The malware, according to researcher Caleb Fenton with security firm SentinelOne, evades detection simply by counting the number of documents – or the lack thereof – that reside on a PC and not executing if a certain number are not present.
Fenton, who discovered the malware after several failed attempts to trigger the sample into acting maliciously, said the typical lack of documents in a virtual machine and sandboxed test environment make it easy, in this case, for malware authors to fly under the radar.
“If malware can be smart enough to know when it’s being tested in a VM, it can avoid doing anything suspicious or malicious and thereby increase the time it takes to be detected by such tools,” Fenton said in a blog post outlining his research.
A typical test environment consists of a fresh Windows computer image loaded into a VM environment. The OS image usually lacks documents and other telltale signs of real world use, Fenton said. The malware sample that Fenton found inside of a Word document looks for existing documents on targeted PCs.

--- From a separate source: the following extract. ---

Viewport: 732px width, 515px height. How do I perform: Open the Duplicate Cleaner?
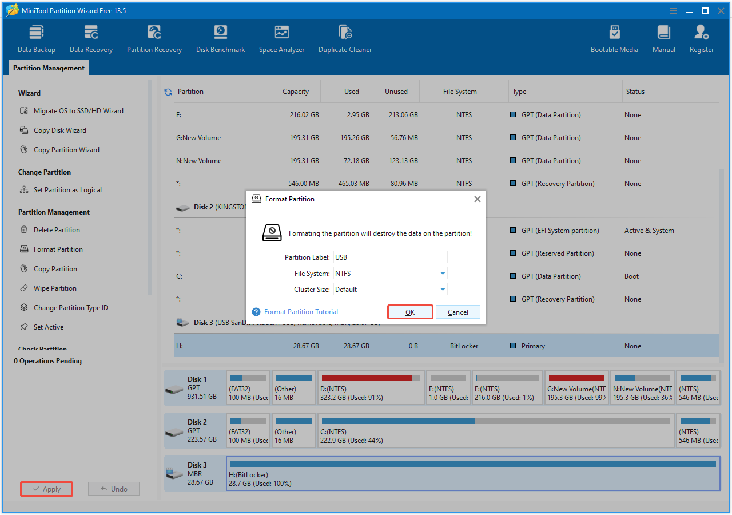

If no Microsoft Word documents are found, the VBA macro code execution terminates, shielding the malware from automated analysis and detection. Alternately, if more than two Word documents are found on the targeted system, the macro will download and install the malware payload.
The malware-laced document is distributed via spam or phishing campaigns, according to SentinelOne. The malicious Word document looks for and takes advantage of a Windows feature called RecentFiles. The feature, as the name suggests, lists and gives easy access to recently viewed or created documents.
When documents are detected via RecentFiles, the malware assumes the system is a valid target and goes into action triggering a PowerShell script that links the victim’s PC to a command-and-control server to download a low-level system keylogger.
In another obfuscation technique, the malware uses an IP detection web service (Maxmind) to determine the network used by the targeted system. The IP address is cross referenced with a list of blacklisted IP addresses tied to security firms such as BlueCoat, Palo Alto and others. Those IPs are red flagged and stop the malware from executing, according to Fenton.
Anti-VM or anti-sandbox checks by malware are hardly new. Fenton notes earlier this year researchers at Proofpoint observed a macro that look up the public IP address of the targeted PC and would not download the payload if it finds that the IP address is associated with a security vendor, certain cloud services or a sandbox environment.
In June, Zscaler researchers found document-based macro attack code using multiple techniques to detect and evade virtual environments and automated analysis systems. One macro scanned for standard virtual environment strings and another looked for the presence of known analysis tools on the system.
Fenton says these examples of macro code capable of detecting test environments mimic what researchers have been seeing with more sophisticated malware for years.
“These document-detecting samples represent a new trend for VBA-based malware. We expect this type of evasion techniques in more sophisticated malware – not with less formidable macro malware,” Fenton told Threatpost.
Malware authors, Fenton said, are realizing adding obfuscation code to malware can extend the life of their malware and increase profits. “It comes down to simple economics. The longer malware can go undetected, the more damage it can do in the wild.”
Fenton suspects that researchers will see more anti-detection features from a wider range of malware authors in the months ahead.
This story has been updated to reflect the correction of an attribution error by SentinelOne related to the name of a malicious Word document.